* _What is being asked_: Nothing but the lines from the one holding "How do I perform: Select" to the final line of the listing below, both included, should be repeated, and each must match exactly. Omit pictures.
######
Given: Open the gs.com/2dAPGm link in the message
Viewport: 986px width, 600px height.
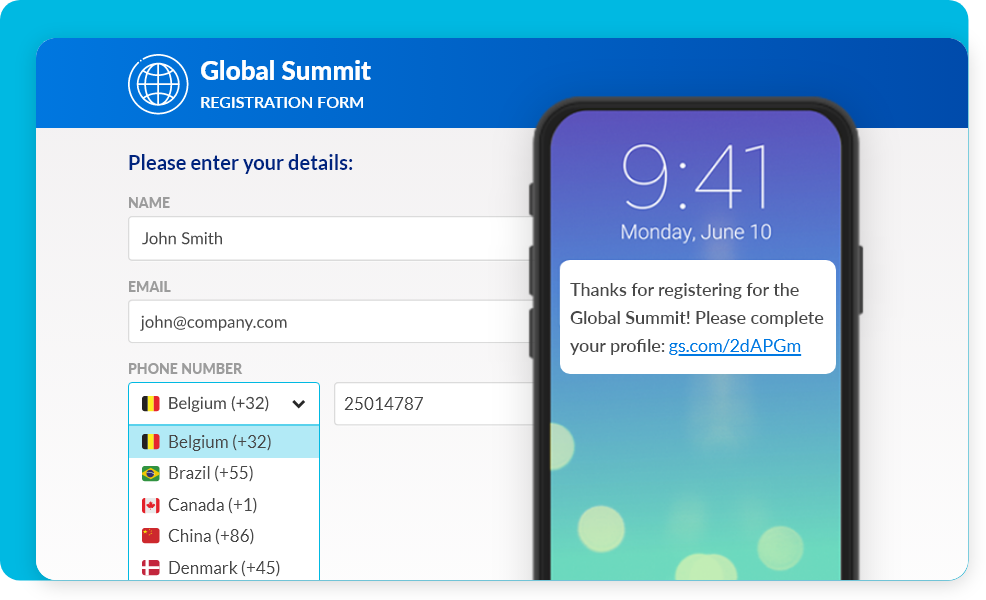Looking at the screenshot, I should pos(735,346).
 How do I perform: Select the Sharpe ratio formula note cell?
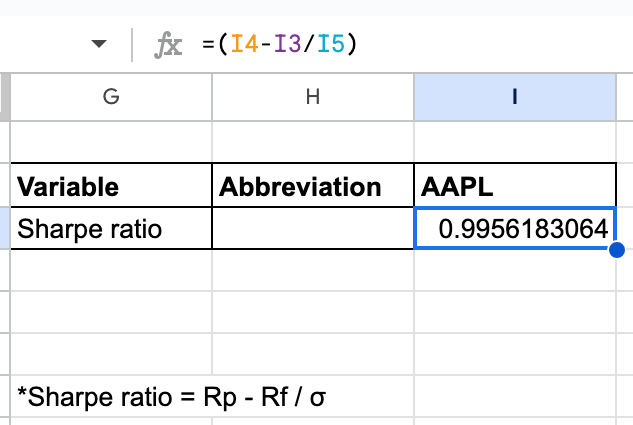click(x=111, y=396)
######
* _Result for this exercise_:
 How do I perform: Select the Sharpe ratio formula note cell?
click(x=111, y=396)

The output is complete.